The Microsoft Ignite conference began yesterday, and people have been wondering what exactly will come out of it. In the past few weeks, there has been plenty of negative news released about the company due to multiple vulnerabilities plaguing its software. It is an especially concerning issue since cybersecurity concerns are at an all-time high. So, will Microsoft address its cybersecurity issues and failures, or will the conference serve as little more than a PR show for those in attendance?
It is important to understand just how severe the problems are. Reports have indicated that Microsoft flaws are responsible for 20% of the top 20 vulnerabilities exploited by China.
In one instance, an exploit was used to create a malicious OAuth app. The hackers proceeded to spread misleading messages about various sweepstakes. The intent was to get individuals to give credit card info in order to sign up for a recurring subscription that would give them a chance to win a prize.

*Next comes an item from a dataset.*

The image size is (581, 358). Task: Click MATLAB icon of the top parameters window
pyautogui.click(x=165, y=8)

There have also been zero-day bugs. One known zero-day vulnerability allowed remote code execution if an attacker had access to the PowerShell, giving threat actors a clear advantage. Another was a Side Request Forgery vulnerability, which was also being exploited. The worst part was that neither saw a clear and immediate fix.
Microsoft Exchange servers are used by government facilities and others dealing with sensitive information. Therefore, the fact that such vulnerabilities can be leveraged to access those servers is a major problem. Microsoft even acknowledged that hackers were taking advantage of the exploits to hack into networks and steal data.

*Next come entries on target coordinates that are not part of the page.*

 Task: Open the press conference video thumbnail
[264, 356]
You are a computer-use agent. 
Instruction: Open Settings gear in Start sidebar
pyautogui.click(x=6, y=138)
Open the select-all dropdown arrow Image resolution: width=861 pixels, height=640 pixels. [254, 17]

Even now, vulnerabilities are causing problems, and it has led to a US defense contractor being hacked. The advanced persistent threat (APT) actor gained access to the defense industrial base (DIB) organization by exploiting Microsoft Exchange. Moreover, they had access for a year before the intrusion was detected.
Another problem that appeared was the Microsoft PowerPoint “mouseover” malware. While the vulnerability has reportedly been fixed via a Microsoft update, it was running rampant for quite some time.
The Russian state-sponsored threat actor leveraged code to have mouse movement in Microsoft PowerPoint presentations trigger a malicious PowerShell script. Those who have not updated their computer since the update are still vulnerable.
Russia is not the only country sponsoring such attacks. The North Korea-sponsored Lazarus threat group also caused problems, infecting legitimate open-source software with trojans and then using that software to gain backdoor access. Industries affected include tech, defense, and media.
Microsoft SQL servers have also been exploited, succumbing to FARGO ransomware. The ongoing campaign looked to infect as many servers as possible, targeting those with weak passwords. But it has also been affected by another piece of malware called Maggie. By the time news came about, hundreds of machines were affected around the world.
Cryptojacking has also made the news recently, and it is thriving due to a vulnerability in OneDrive.
While vulnerabilities and bugs are expected with software development, they can have serious consequences. Moreover, oftentimes the response leaves much to be desired. Therefore, it leaves one wondering whether Microsoft will address its cybersecurity issues and failures, at the Ignite conference or otherwise.